There are ambiguities in the change we call conversion. And we are warned here, I believe, against trying to engineer our own change, our own new start, with self-administered therapies. A rebirth from above is required.
However change occurs, it continues within us as we remain open to the wind of God’s Spirit in our lives. With new birth we need time to grow into the new creation God is helping us become. It is God, said Paul, who calls into being that which did not previously exist, bringing to life what was dead.
All true and lasting change does not begin with you and me. It is a birth from above and changes us beginning on the inside.
And know this: As you seek to open your heart to the God who can change you, God does not condemn you. For God so loved the world, John says, that God sent Jesus not to condemn the world but to save the world, and our trust in him, not ourselves, keeps us from perishing and enables us to enter eternal life, which is the life of God that can be ours even now. God in love embraces us to reform us into the person God created us to be.
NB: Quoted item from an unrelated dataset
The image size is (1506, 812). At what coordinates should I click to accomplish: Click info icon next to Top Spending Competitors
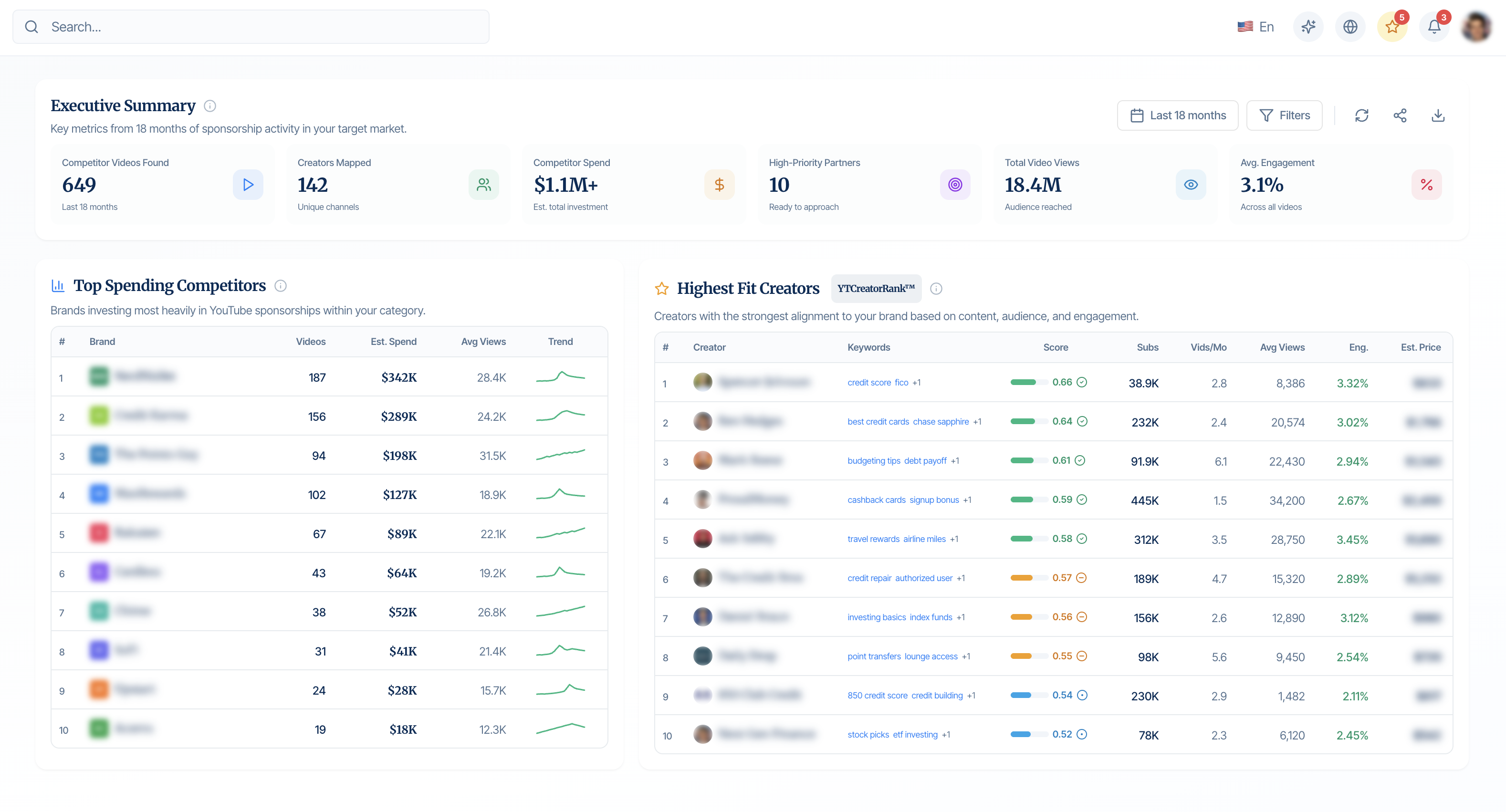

The stories of Abraham and Nicodemus confront us with an opportunity that is the most welcoming and the most unsettling thing we could imagine: the chance to begin again, to be born from above, to depart on a new adventure, a new way of life, a leap in the dark, led by the uncertain, dangerous, yet faithful, presence of God. To be led by the Spirit is to live at risk because the Spirit blows where it wills. Like the wind.
Or the tide.
In the movie “Cast Away,” Tom Hanks plays a man whose plane has crashed and he is the lone survivor, exiled on an island for several years. One day he catches the tide and rides the current back out to sea. He is rescued and returns home to find that his fiancé has moved on, married to someone else. She was certain he had died.
In a moving soliloquy, he sits on his couch and says, “One day logic was proven all wrong because the tide lifted, came in, and gave me a sail. And now here I am. And I know what I have to do. I have to keep breathing. Because tomorrow the sun will rise. And who knows what the tide could bring?”
He was glad to be alive, but the circumstances of his life were not the circumstances he wanted. And yet, this new start was the one he had to live with. He had to live with it. And he had to keep breathing.
You and I have to keep breathing through the changes we want but never seem to come and the changes we do not want but come anyway.
Through whatever may come or not come, the Lord is our help, says the psalmist. The Lord who knows our going out and coming in. The Lord who will keep us from this day on.
You and I have to keep breathing. Because tomorrow the sun’s gonna rise. And who knows, who knows what the tide could bring?